_DATA LISTING_
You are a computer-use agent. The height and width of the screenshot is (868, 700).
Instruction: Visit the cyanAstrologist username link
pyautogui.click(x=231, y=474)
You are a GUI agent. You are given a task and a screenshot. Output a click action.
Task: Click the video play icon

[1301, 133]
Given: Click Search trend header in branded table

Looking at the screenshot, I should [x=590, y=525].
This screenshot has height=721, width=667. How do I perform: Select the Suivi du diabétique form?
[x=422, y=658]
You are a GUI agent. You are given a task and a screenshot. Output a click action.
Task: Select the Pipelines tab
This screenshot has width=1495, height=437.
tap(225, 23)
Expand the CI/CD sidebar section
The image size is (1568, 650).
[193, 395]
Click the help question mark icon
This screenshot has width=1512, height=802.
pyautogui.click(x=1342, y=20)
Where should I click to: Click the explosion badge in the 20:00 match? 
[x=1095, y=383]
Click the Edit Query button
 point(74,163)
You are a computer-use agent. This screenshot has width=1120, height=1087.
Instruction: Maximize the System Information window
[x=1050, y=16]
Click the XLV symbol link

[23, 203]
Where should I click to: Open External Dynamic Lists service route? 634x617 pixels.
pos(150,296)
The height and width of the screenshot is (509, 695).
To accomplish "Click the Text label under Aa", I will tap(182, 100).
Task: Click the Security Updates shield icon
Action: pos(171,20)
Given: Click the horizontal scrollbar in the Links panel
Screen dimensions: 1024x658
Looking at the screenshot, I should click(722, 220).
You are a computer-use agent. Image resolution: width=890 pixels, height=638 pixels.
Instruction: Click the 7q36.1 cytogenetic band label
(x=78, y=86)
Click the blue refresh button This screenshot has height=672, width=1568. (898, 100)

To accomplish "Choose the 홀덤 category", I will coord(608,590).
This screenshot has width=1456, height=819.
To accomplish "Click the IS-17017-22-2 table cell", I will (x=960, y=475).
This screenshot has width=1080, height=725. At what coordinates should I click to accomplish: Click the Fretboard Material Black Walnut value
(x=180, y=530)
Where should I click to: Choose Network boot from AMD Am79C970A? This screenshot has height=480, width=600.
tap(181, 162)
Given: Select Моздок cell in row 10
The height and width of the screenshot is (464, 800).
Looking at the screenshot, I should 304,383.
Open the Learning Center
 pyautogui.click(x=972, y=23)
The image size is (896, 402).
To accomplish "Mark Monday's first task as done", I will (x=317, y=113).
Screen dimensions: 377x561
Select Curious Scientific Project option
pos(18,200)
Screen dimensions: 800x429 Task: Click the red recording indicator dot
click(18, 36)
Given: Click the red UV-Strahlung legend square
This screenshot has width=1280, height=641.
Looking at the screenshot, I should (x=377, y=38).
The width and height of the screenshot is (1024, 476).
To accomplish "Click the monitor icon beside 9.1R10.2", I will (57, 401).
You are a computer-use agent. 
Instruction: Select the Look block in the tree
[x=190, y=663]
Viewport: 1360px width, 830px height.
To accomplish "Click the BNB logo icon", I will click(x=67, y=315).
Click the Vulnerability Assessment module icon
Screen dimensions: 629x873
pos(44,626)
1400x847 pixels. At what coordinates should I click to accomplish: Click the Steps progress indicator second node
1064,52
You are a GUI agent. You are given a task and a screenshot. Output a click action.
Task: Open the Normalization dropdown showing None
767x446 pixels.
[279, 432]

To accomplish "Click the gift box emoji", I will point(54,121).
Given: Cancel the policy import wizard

_WORK INSTRUCTION_
Output the data in full, exactly as it stands.

_RESPONSE TO THE EXERCISE_
You are a computer-use agent. The height and width of the screenshot is (868, 700).
Instruction: Visit the cyanAstrologist username link
pyautogui.click(x=231, y=474)
You are a GUI agent. You are given a task and a screenshot. Output a click action.
Task: Click the video play icon

[1301, 133]
Given: Click Search trend header in branded table

Looking at the screenshot, I should [x=590, y=525].
This screenshot has height=721, width=667. How do I perform: Select the Suivi du diabétique form?
[x=422, y=658]
You are a GUI agent. You are given a task and a screenshot. Output a click action.
Task: Select the Pipelines tab
This screenshot has width=1495, height=437.
tap(225, 23)
Expand the CI/CD sidebar section
The image size is (1568, 650).
[193, 395]
Click the help question mark icon
This screenshot has width=1512, height=802.
pyautogui.click(x=1342, y=20)
Where should I click to: Click the explosion badge in the 20:00 match? 
[x=1095, y=383]
Click the Edit Query button
 point(74,163)
You are a computer-use agent. This screenshot has width=1120, height=1087.
Instruction: Maximize the System Information window
[x=1050, y=16]
Click the XLV symbol link

[23, 203]
Where should I click to: Open External Dynamic Lists service route? 634x617 pixels.
pos(150,296)
The height and width of the screenshot is (509, 695).
To accomplish "Click the Text label under Aa", I will tap(182, 100).
Task: Click the Security Updates shield icon
Action: pos(171,20)
Given: Click the horizontal scrollbar in the Links panel
Screen dimensions: 1024x658
Looking at the screenshot, I should click(722, 220).
You are a computer-use agent. Image resolution: width=890 pixels, height=638 pixels.
Instruction: Click the 7q36.1 cytogenetic band label
(x=78, y=86)
Click the blue refresh button This screenshot has height=672, width=1568. (898, 100)

To accomplish "Choose the 홀덤 category", I will coord(608,590).
This screenshot has width=1456, height=819.
To accomplish "Click the IS-17017-22-2 table cell", I will (x=960, y=475).
This screenshot has width=1080, height=725. At what coordinates should I click to accomplish: Click the Fretboard Material Black Walnut value
(x=180, y=530)
Where should I click to: Choose Network boot from AMD Am79C970A? This screenshot has height=480, width=600.
tap(181, 162)
Given: Select Моздок cell in row 10
The height and width of the screenshot is (464, 800).
Looking at the screenshot, I should 304,383.
Open the Learning Center
 pyautogui.click(x=972, y=23)
The image size is (896, 402).
To accomplish "Mark Monday's first task as done", I will (x=317, y=113).
Screen dimensions: 377x561
Select Curious Scientific Project option
pos(18,200)
Screen dimensions: 800x429 Task: Click the red recording indicator dot
click(18, 36)
Given: Click the red UV-Strahlung legend square
This screenshot has width=1280, height=641.
Looking at the screenshot, I should (x=377, y=38).
The width and height of the screenshot is (1024, 476).
To accomplish "Click the monitor icon beside 9.1R10.2", I will (57, 401).
You are a computer-use agent. 
Instruction: Select the Look block in the tree
[x=190, y=663]
Viewport: 1360px width, 830px height.
To accomplish "Click the BNB logo icon", I will click(x=67, y=315).
Click the Vulnerability Assessment module icon
Screen dimensions: 629x873
pos(44,626)
1400x847 pixels. At what coordinates should I click to accomplish: Click the Steps progress indicator second node
1064,52
You are a GUI agent. You are given a task and a screenshot. Output a click action.
Task: Open the Normalization dropdown showing None
767x446 pixels.
[279, 432]

To accomplish "Click the gift box emoji", I will point(54,121).
Given: Cancel the policy import wizard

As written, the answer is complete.